では、魅力のある広報物とはどういうものかを考えてみよう。

個人にとって魅力ある広報物のベースとなるのは次の三点だと考えられる。

一 興味がもてる内容であること

二 印象がよい

三 メリットがある

では、この三つについて、行政広報に絞り込んで考察してみたい。

 

●輿味がもてる内容

ライフスタイルや嗜好が多様化している現代社会において、個人が抱く興味の対象も千差万別である。しかし、自己の必要としている情報や関係のあるニュースなどについては、誰もがほぼ例外なく関心を示すと考えられる。

行政の広報には、全住民を対象としたものもあれば、お年寄りや乳幼児を持つ母親、青少年というように特定の人々を対象に考えているものなど様々である。広報物に興味を持ってもらうには、その情報を必要としている人、情報内容に関係のある人の関心をひく媒体であることが不可欠だ。

そのためには、まず、情報の発信先、つまり「ターゲット」がどういう人々かを認識する必要がある。そしてターゲットが確定すれば、どのようなスタイルで情報を発信するのが効果的なのかを探っていかなければならない。この作業が、実は最も重要な「編集方針」に繋がってゆくのだが、ここで要となるのが前述の広聴活動なのだ。

情報の受け手であるターゲットの年齢やライフスタイル、嗜好などを分析してゆけば、切り口をはじめ文章表現、活字の大きさや文字量、イラストや写真などのビジュアル面をどう工夫すれば魅力的な媒体になるかが見えてくる。このリサーチがまさに広聴活動なのだ。そしてターゲットに合わせて考え抜かれた表現方法が「編集方針」となるのである。

しかし、工夫を凝らしてつくられた広報物も、相手にきちんとデリバリーされなければ話にならない。ターゲットに個別に配布するというのが理想だが、諸事情により、そうもいかない場合が多い。しかし、定地配布(決められた場所に広報物を一定期間置き、自由に取ってもらう)するとしても、インフォメーションセンター的な場所に置くだけではなく、ターゲットが立ち寄る可能性の高い場所を選んで置くだけで効果は上がるはずだ。
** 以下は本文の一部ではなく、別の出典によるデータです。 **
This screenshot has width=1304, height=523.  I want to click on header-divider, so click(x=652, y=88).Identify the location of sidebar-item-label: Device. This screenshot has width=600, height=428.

例えば、乳幼児をもつ母親に知らせたい場合は、保育園や児童館に置き、保健所などでの定期検診等の際に配ってみる。保健婦による家庭訪問の機会があれば、持参してもらえばよいだろう。「これ、ためになりますよ」の一言で、関心は高まるものだ。

苦労して作ったパンフレット類も役所の奥のカウンターの上やラックに置いたままでは、決して有効活用はされない。

 

●印象をよくするためには

人間は中身で勝負だが、印刷物の場合は外見が何より大切だ。見た瞬間に相手の心を動かし、思わず手に取ってみたくなるような印刷物をつくるために、企業はデザイナーやコピーライター、カメラマンに多額のギャラを支払い、タレントやアニメなどのキャラクターの力を借りるなど努力を続けている。

現代に生きる私達は、雑誌や広告を通して美しい写真や洒落たレイアウトの印刷物などに見慣れている。